Every entry in the data that follows should come back exactly, pictures aside.

## Records supplied

------------------------

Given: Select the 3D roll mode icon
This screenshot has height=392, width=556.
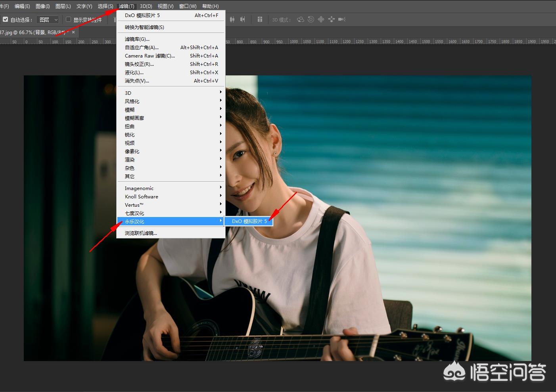Looking at the screenshot, I should [x=311, y=19].
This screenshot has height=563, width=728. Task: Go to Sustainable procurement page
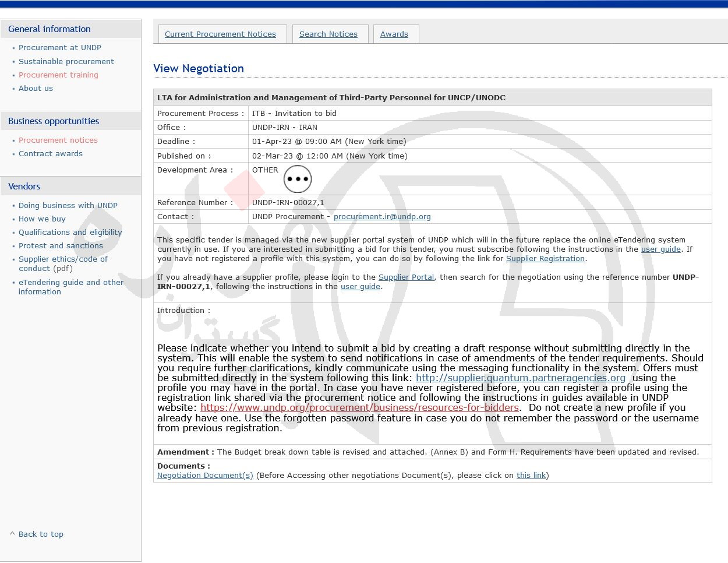tap(66, 61)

------------------------

## Solution to the problem
Given: Select the 3D roll mode icon
This screenshot has height=392, width=556.
Looking at the screenshot, I should [x=311, y=19].
This screenshot has height=563, width=728. Task: Go to Sustainable procurement page
tap(66, 61)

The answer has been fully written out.